===== Source data

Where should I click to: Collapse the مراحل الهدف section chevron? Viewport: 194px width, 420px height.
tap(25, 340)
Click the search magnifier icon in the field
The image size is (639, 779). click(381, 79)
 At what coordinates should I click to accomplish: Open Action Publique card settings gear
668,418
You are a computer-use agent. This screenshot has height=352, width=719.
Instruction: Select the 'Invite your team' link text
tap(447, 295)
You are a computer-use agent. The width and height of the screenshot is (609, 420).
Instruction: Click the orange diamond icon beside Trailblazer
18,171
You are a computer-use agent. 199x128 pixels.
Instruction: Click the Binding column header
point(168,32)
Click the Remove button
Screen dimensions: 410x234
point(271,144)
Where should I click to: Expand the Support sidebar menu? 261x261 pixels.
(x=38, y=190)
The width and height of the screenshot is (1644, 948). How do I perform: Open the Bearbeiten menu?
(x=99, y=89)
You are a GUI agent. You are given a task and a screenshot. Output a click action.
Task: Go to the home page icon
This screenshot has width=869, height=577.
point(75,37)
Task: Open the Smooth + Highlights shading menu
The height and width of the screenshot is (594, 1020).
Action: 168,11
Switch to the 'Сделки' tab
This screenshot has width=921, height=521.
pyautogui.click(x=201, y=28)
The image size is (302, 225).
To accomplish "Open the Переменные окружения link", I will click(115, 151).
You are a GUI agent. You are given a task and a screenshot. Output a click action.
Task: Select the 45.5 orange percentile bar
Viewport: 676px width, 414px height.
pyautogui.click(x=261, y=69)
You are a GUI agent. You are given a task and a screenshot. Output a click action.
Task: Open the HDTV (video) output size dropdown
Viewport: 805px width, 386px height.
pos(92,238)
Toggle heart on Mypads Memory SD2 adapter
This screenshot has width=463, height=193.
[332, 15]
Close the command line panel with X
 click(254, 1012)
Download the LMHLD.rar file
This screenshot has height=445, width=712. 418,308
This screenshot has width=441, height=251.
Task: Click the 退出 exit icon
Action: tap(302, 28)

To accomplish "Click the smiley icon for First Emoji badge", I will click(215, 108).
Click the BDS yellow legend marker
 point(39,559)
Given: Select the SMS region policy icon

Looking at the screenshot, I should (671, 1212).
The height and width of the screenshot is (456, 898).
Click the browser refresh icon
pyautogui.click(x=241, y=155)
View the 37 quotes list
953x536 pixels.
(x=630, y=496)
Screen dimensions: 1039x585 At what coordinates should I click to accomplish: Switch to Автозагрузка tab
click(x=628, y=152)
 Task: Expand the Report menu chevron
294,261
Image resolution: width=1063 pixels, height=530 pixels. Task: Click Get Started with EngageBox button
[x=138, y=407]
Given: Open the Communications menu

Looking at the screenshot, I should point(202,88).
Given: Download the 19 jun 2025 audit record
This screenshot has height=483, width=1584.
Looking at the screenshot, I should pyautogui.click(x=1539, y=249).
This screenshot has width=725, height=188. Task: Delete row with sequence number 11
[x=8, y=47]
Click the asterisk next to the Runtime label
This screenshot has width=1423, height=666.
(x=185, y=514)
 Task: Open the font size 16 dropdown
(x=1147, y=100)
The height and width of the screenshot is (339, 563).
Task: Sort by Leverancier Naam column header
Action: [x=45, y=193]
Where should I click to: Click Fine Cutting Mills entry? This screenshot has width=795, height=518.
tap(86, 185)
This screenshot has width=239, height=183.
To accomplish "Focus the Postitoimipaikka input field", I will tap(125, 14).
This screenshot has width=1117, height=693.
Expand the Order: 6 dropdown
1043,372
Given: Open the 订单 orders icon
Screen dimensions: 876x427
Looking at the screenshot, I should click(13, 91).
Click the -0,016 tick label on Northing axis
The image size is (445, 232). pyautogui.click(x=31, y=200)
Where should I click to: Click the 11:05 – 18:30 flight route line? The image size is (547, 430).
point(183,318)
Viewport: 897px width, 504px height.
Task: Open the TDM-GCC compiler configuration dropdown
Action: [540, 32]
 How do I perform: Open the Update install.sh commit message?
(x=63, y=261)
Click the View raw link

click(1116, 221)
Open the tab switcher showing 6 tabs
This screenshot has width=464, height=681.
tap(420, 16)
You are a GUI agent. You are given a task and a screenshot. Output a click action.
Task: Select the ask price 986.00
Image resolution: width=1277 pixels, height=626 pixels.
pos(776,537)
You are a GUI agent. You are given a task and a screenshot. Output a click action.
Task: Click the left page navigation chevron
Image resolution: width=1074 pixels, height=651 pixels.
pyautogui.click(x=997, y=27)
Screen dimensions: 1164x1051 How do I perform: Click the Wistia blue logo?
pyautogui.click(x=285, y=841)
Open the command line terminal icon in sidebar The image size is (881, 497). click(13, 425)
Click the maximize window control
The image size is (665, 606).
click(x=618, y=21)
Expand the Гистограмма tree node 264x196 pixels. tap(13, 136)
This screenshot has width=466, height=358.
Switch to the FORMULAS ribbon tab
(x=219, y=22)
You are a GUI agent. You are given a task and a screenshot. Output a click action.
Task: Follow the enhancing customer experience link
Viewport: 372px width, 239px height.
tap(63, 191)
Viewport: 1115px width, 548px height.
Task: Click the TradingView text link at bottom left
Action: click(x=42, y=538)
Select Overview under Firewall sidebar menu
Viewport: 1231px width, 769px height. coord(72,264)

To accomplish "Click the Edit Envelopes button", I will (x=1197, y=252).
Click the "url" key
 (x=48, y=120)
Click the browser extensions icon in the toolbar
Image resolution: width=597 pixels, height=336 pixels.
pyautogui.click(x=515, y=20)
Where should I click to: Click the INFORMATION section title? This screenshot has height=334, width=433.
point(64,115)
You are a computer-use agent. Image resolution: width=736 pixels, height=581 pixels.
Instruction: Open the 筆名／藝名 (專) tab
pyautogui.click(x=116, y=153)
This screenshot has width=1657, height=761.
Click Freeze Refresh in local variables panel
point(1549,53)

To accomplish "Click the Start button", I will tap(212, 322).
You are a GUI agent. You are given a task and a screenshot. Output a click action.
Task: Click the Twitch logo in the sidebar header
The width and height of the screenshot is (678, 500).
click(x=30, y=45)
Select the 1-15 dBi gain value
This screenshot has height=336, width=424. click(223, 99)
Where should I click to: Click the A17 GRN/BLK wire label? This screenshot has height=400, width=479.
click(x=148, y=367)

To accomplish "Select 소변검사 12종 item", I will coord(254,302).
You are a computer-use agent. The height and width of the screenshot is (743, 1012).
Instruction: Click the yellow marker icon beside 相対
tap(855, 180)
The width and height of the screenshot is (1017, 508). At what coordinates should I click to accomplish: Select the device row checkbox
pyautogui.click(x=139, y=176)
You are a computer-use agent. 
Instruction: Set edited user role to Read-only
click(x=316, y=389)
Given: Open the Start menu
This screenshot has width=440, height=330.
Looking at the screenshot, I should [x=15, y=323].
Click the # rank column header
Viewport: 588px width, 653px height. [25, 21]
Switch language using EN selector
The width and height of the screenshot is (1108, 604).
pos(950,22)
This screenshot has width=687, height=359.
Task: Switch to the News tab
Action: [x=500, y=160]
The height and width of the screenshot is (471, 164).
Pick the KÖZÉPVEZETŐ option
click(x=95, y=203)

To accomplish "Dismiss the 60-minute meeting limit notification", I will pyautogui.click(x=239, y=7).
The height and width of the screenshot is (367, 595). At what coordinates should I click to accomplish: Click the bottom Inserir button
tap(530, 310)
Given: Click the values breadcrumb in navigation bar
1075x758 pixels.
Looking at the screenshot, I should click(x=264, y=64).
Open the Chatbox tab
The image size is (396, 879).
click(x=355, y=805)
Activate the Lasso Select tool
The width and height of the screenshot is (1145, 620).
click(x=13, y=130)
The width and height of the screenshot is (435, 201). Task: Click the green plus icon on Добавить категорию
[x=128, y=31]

==========

Reproduce every one of the lines above without changing anything.

Written response
Where should I click to: Collapse the مراحل الهدف section chevron? Viewport: 194px width, 420px height.
tap(25, 340)
Click the search magnifier icon in the field
The image size is (639, 779). click(381, 79)
 At what coordinates should I click to accomplish: Open Action Publique card settings gear
668,418
You are a computer-use agent. This screenshot has height=352, width=719.
Instruction: Select the 'Invite your team' link text
tap(447, 295)
You are a computer-use agent. The width and height of the screenshot is (609, 420).
Instruction: Click the orange diamond icon beside Trailblazer
18,171
You are a computer-use agent. 199x128 pixels.
Instruction: Click the Binding column header
point(168,32)
Click the Remove button
Screen dimensions: 410x234
point(271,144)
Where should I click to: Expand the Support sidebar menu? 261x261 pixels.
(x=38, y=190)
The width and height of the screenshot is (1644, 948). How do I perform: Open the Bearbeiten menu?
(x=99, y=89)
You are a GUI agent. You are given a task and a screenshot. Output a click action.
Task: Go to the home page icon
This screenshot has width=869, height=577.
point(75,37)
Task: Open the Smooth + Highlights shading menu
The height and width of the screenshot is (594, 1020).
Action: 168,11
Switch to the 'Сделки' tab
This screenshot has width=921, height=521.
pyautogui.click(x=201, y=28)
The image size is (302, 225).
To accomplish "Open the Переменные окружения link", I will click(115, 151).
You are a GUI agent. You are given a task and a screenshot. Output a click action.
Task: Select the 45.5 orange percentile bar
Viewport: 676px width, 414px height.
pyautogui.click(x=261, y=69)
You are a GUI agent. You are given a task and a screenshot. Output a click action.
Task: Open the HDTV (video) output size dropdown
Viewport: 805px width, 386px height.
pos(92,238)
Toggle heart on Mypads Memory SD2 adapter
This screenshot has width=463, height=193.
[332, 15]
Close the command line panel with X
 click(254, 1012)
Download the LMHLD.rar file
This screenshot has height=445, width=712. 418,308
This screenshot has width=441, height=251.
Task: Click the 退出 exit icon
Action: tap(302, 28)

To accomplish "Click the smiley icon for First Emoji badge", I will click(215, 108).
Click the BDS yellow legend marker
 point(39,559)
Given: Select the SMS region policy icon

Looking at the screenshot, I should (671, 1212).
The height and width of the screenshot is (456, 898).
Click the browser refresh icon
pyautogui.click(x=241, y=155)
View the 37 quotes list
953x536 pixels.
(x=630, y=496)
Screen dimensions: 1039x585 At what coordinates should I click to accomplish: Switch to Автозагрузка tab
click(x=628, y=152)
 Task: Expand the Report menu chevron
294,261
Image resolution: width=1063 pixels, height=530 pixels. Task: Click Get Started with EngageBox button
[x=138, y=407]
Given: Open the Communications menu

Looking at the screenshot, I should point(202,88).
Given: Download the 19 jun 2025 audit record
This screenshot has height=483, width=1584.
Looking at the screenshot, I should pyautogui.click(x=1539, y=249).
This screenshot has width=725, height=188. Task: Delete row with sequence number 11
[x=8, y=47]
Click the asterisk next to the Runtime label
This screenshot has width=1423, height=666.
(x=185, y=514)
 Task: Open the font size 16 dropdown
(x=1147, y=100)
The height and width of the screenshot is (339, 563).
Task: Sort by Leverancier Naam column header
Action: [x=45, y=193]
Where should I click to: Click Fine Cutting Mills entry? This screenshot has width=795, height=518.
tap(86, 185)
This screenshot has width=239, height=183.
To accomplish "Focus the Postitoimipaikka input field", I will tap(125, 14).
This screenshot has width=1117, height=693.
Expand the Order: 6 dropdown
1043,372
Given: Open the 订单 orders icon
Screen dimensions: 876x427
Looking at the screenshot, I should click(13, 91).
Click the -0,016 tick label on Northing axis
The image size is (445, 232). pyautogui.click(x=31, y=200)
Where should I click to: Click the 11:05 – 18:30 flight route line? The image size is (547, 430).
point(183,318)
Viewport: 897px width, 504px height.
Task: Open the TDM-GCC compiler configuration dropdown
Action: [540, 32]
 How do I perform: Open the Update install.sh commit message?
(x=63, y=261)
Click the View raw link

click(1116, 221)
Open the tab switcher showing 6 tabs
This screenshot has width=464, height=681.
tap(420, 16)
You are a GUI agent. You are given a task and a screenshot. Output a click action.
Task: Select the ask price 986.00
Image resolution: width=1277 pixels, height=626 pixels.
pos(776,537)
You are a GUI agent. You are given a task and a screenshot. Output a click action.
Task: Click the left page navigation chevron
Image resolution: width=1074 pixels, height=651 pixels.
pyautogui.click(x=997, y=27)
Screen dimensions: 1164x1051 How do I perform: Click the Wistia blue logo?
pyautogui.click(x=285, y=841)
Open the command line terminal icon in sidebar The image size is (881, 497). click(13, 425)
Click the maximize window control
The image size is (665, 606).
click(x=618, y=21)
Expand the Гистограмма tree node 264x196 pixels. tap(13, 136)
This screenshot has width=466, height=358.
Switch to the FORMULAS ribbon tab
(x=219, y=22)
You are a GUI agent. You are given a task and a screenshot. Output a click action.
Task: Follow the enhancing customer experience link
Viewport: 372px width, 239px height.
tap(63, 191)
Viewport: 1115px width, 548px height.
Task: Click the TradingView text link at bottom left
Action: click(x=42, y=538)
Select Overview under Firewall sidebar menu
Viewport: 1231px width, 769px height. coord(72,264)

To accomplish "Click the Edit Envelopes button", I will (x=1197, y=252).
Click the "url" key
 (x=48, y=120)
Click the browser extensions icon in the toolbar
Image resolution: width=597 pixels, height=336 pixels.
pyautogui.click(x=515, y=20)
Where should I click to: Click the INFORMATION section title? This screenshot has height=334, width=433.
point(64,115)
You are a computer-use agent. Image resolution: width=736 pixels, height=581 pixels.
Instruction: Open the 筆名／藝名 (專) tab
pyautogui.click(x=116, y=153)
This screenshot has width=1657, height=761.
Click Freeze Refresh in local variables panel
point(1549,53)

To accomplish "Click the Start button", I will tap(212, 322).
You are a GUI agent. You are given a task and a screenshot. Output a click action.
Task: Click the Twitch logo in the sidebar header
The width and height of the screenshot is (678, 500).
click(x=30, y=45)
Select the 1-15 dBi gain value
This screenshot has height=336, width=424. click(223, 99)
Where should I click to: Click the A17 GRN/BLK wire label? This screenshot has height=400, width=479.
click(x=148, y=367)

To accomplish "Select 소변검사 12종 item", I will coord(254,302).
You are a computer-use agent. The height and width of the screenshot is (743, 1012).
Instruction: Click the yellow marker icon beside 相対
tap(855, 180)
The width and height of the screenshot is (1017, 508). At what coordinates should I click to accomplish: Select the device row checkbox
pyautogui.click(x=139, y=176)
You are a computer-use agent. 
Instruction: Set edited user role to Read-only
click(x=316, y=389)
Given: Open the Start menu
This screenshot has width=440, height=330.
Looking at the screenshot, I should [x=15, y=323].
Click the # rank column header
Viewport: 588px width, 653px height. [25, 21]
Switch language using EN selector
The width and height of the screenshot is (1108, 604).
pos(950,22)
This screenshot has width=687, height=359.
Task: Switch to the News tab
Action: [x=500, y=160]
The height and width of the screenshot is (471, 164).
Pick the KÖZÉPVEZETŐ option
click(x=95, y=203)

To accomplish "Dismiss the 60-minute meeting limit notification", I will pyautogui.click(x=239, y=7).
The height and width of the screenshot is (367, 595). At what coordinates should I click to accomplish: Click the bottom Inserir button
tap(530, 310)
Given: Click the values breadcrumb in navigation bar
1075x758 pixels.
Looking at the screenshot, I should click(x=264, y=64).
Open the Chatbox tab
The image size is (396, 879).
click(x=355, y=805)
Activate the Lasso Select tool
The width and height of the screenshot is (1145, 620).
click(x=13, y=130)
The width and height of the screenshot is (435, 201). Task: Click the green plus icon on Добавить категорию
[x=128, y=31]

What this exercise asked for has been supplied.